**MATERIAL PROVIDED:**
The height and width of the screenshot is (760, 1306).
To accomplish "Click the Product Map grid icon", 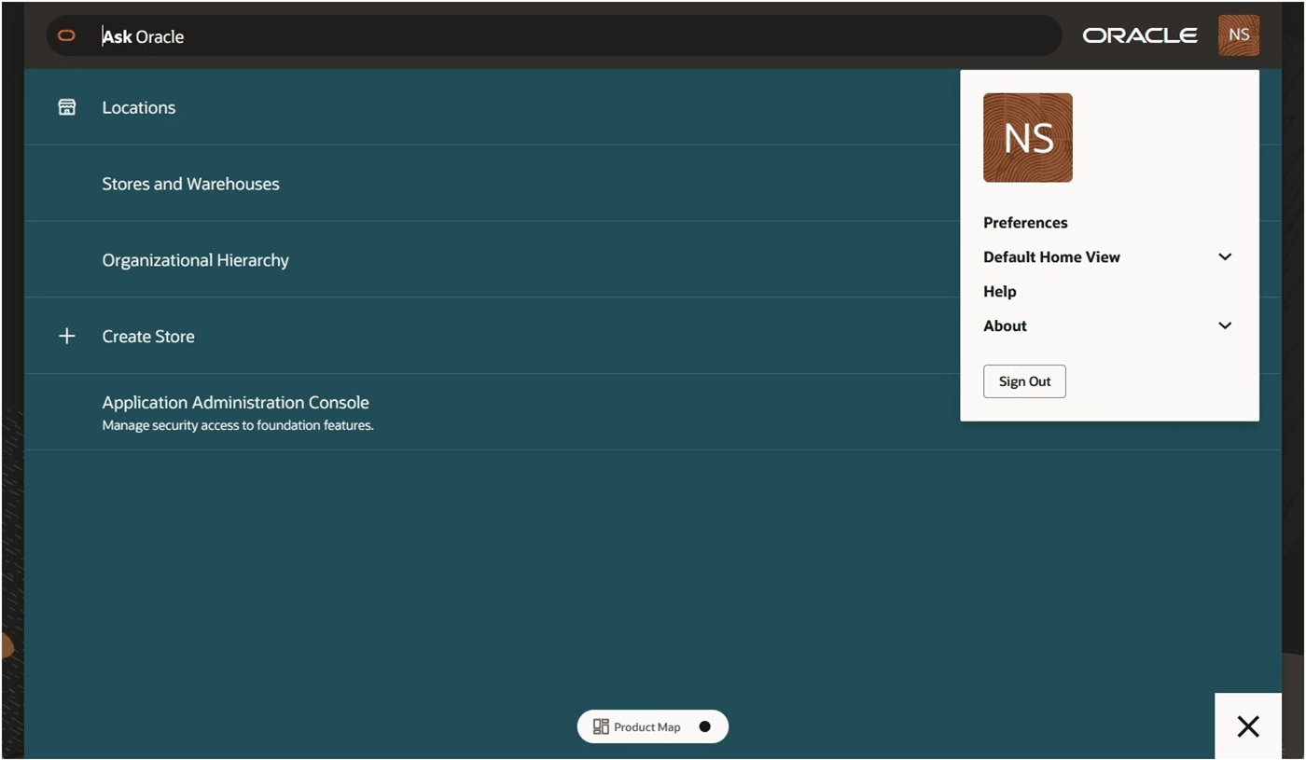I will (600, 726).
...
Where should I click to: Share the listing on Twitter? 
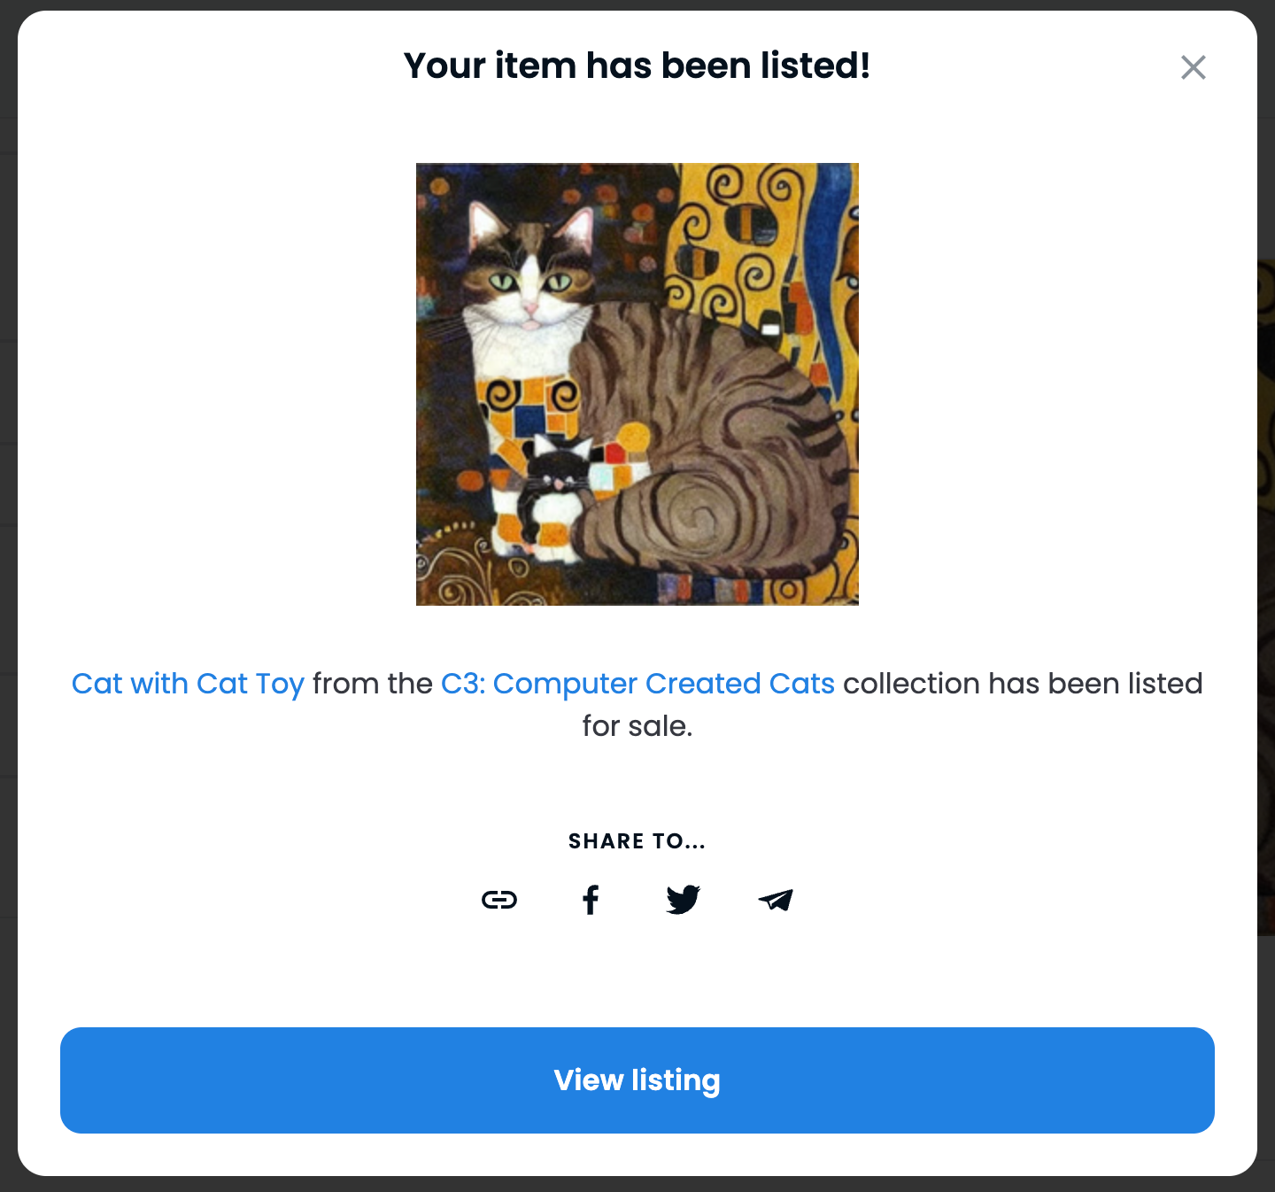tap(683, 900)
* * *
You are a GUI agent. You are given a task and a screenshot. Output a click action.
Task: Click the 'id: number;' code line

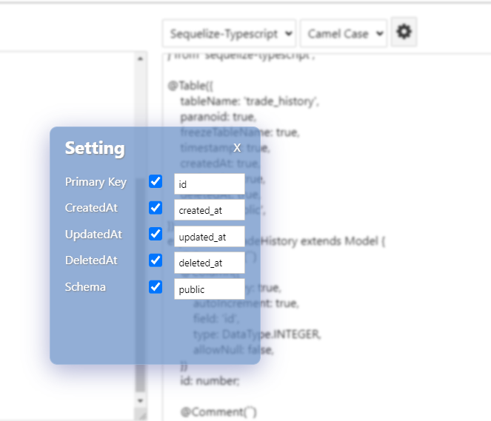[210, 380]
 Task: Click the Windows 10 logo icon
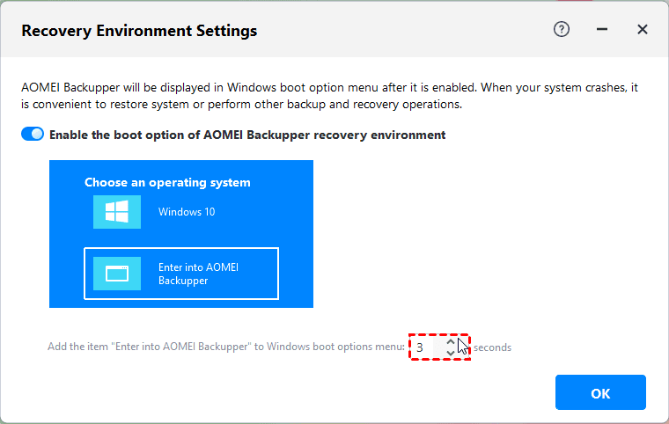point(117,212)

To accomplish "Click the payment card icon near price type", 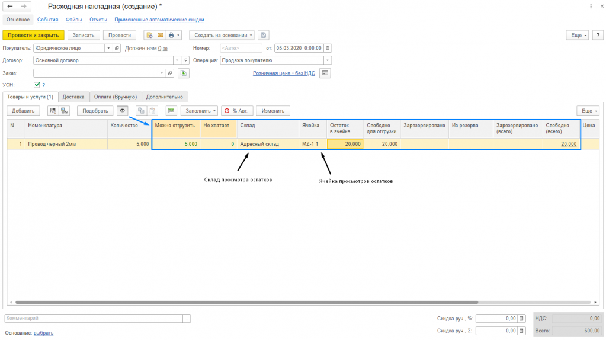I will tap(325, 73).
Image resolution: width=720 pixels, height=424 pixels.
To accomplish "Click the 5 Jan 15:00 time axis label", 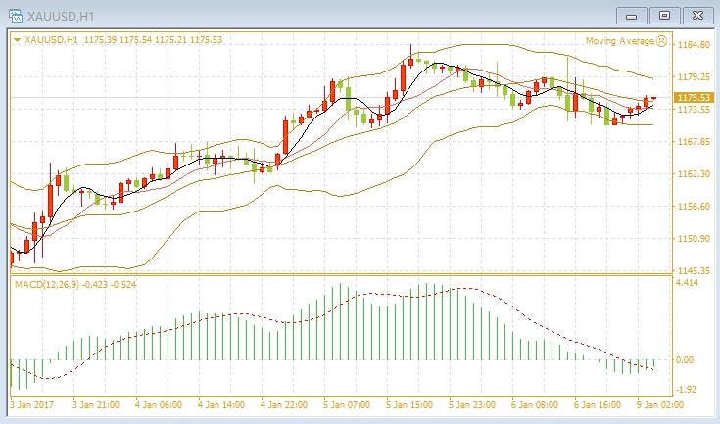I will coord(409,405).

**WHAT THIS TASK INVOLVES:** The answer must consist of every line from the entries above that contains the string "screenshot".

**RESULT OF THIS EXERCISE:**
The height and width of the screenshot is (760, 1306).
You are a GUI agent. You are given a task and a screenshot. Output a click action.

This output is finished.